Len aka Redial
I have had Basenjis since 1973, and done the apprenticeships of handling, showing, stewarding, and since 1990 judging hounds. I have four at home, one of each colour, and two boys and two girls. I am no longer breeding, but I have learnt a lot from my Bs.
Dagodingo has the nub. A tired Basenji, is a good Basenji. Do not exercise her though, to the extent she is bone weary - it is not good for a pup to undergo forced exercise. Exercise frequently should do it, then she will used to giving up the check chain, without biting.
A person I know sometimes chastises her pups by grabbing each side of their neck and vigourously, but carefully, shake them with a NO in their face. Just like her mother would do.
Someone had a recipe for liver cookies, that I used to make for a previous generation, but can't remember the ingredients, apart from the ground liver. The dogs loved it. I am not allowed in the kitchen, so I don't make a mess anymore, but I used to make a soup with ox cheek and lots of mixed soup vegetables, and dried lentils and "stuff". Anything you can eat the Bs will certainly try it, but, like some people, they are not fond of vegetables of the leafy kind.
My girl has never really had a curved tail, and more recently she has sometimes drooped more, but I think it is just muscles starting to get old more. I find even the tight curly ones will unwind when they are sleeping, when they are eating, and when they are relaxed. Don't rush to the vet, but next time you go, get the vet to check her for something,other than age.
Hi there. Welcome to Django as well. A fine photo. I have four, each a different colour, and I find getting a good photo of the Black and White the hardest, as sometimes their features disappear, especially their eyes and forehead. I am sure you will have a mountain of fun with him.
With Basenji, the initial cost price is not that bad. When you consider that most of the time they are low maintenance, but still need to be seen by a vet occasionally for vaccinations, and a good vet, or insistence by me, they will check the pup/adult thoroughly. I have a 12yo, and she developed diabetes, but now she takes the injection of insulin twice a day, without snarling and snapping. I admit, she was definitely overweight, but now she has trimmed down she has responded to her diet and medications, very well.
As to a breeder near Columbus OH, that would be CarolAnn Worsham, I am not sure of her breeding program, or whether pups would be available, but ask. She would be a great mentor as well.
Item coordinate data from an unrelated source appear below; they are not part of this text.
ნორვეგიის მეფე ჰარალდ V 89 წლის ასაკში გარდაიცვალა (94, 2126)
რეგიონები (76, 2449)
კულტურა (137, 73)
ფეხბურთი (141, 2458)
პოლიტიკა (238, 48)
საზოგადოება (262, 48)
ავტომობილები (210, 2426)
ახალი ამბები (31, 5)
She breeds Africans, with gentle natures, and a quirkiness that an African Basenji seems to ingrain into their personality.
Keep smiling, and ask questions as much as you like - you will always get someone to respond. You will learn so much.
Yes, as Tanza said, get mentored. The knowledge that can be learned is invaluable, but be careful. You have to come to some agreement how knowledge will be passed on. When I started in 1970's, the mentor I had would answer any question, honestly, and without bias. But I had to ask the question, first.
I have stopped breeding, but I am willing to answer questions - but there is a difference between my environment and yours, so my answers would be different to what you may expect.
You do not have to have one of each, just a bitch, a kennel name, and some money. You will have to take the bitch to shows so that she can be admired/criticisized by all. Winning at shows means that your bitch becomes "desirable" for those with stud dogs. When selecting a mate, make sure he complements your bitch. When it comes time to have a mating, the bitch usually travels. Both the male and female should be in excellent health, and free of most Basenji conditions and be checked by a knowledgeable vet.
As the pups are born in winter, you need a warm place for them to grow the first months of their life. If inside is not an option, there are ways to keep everyone warm - the bitch will be with them. You should not let the pups go before they have had their shots, to introduce them to adult life and what to expect. There are two schools of thought about paying for the service of mating, either pick of the litter; or pay a fee. I prefer the latter, as you might want to keep the pick, or some people will prevaricate over their choice. The fee takes care of single pup litters, and other variations of all boys, or all girls.
There are many variations and questions you should ask, join a breed/group/all breeds club, if possible, and endure the bitchiness that can go on there. Be positive, and others will treat you accordingly. You have two ears, two eyes, and one mouth - use them in that proportion.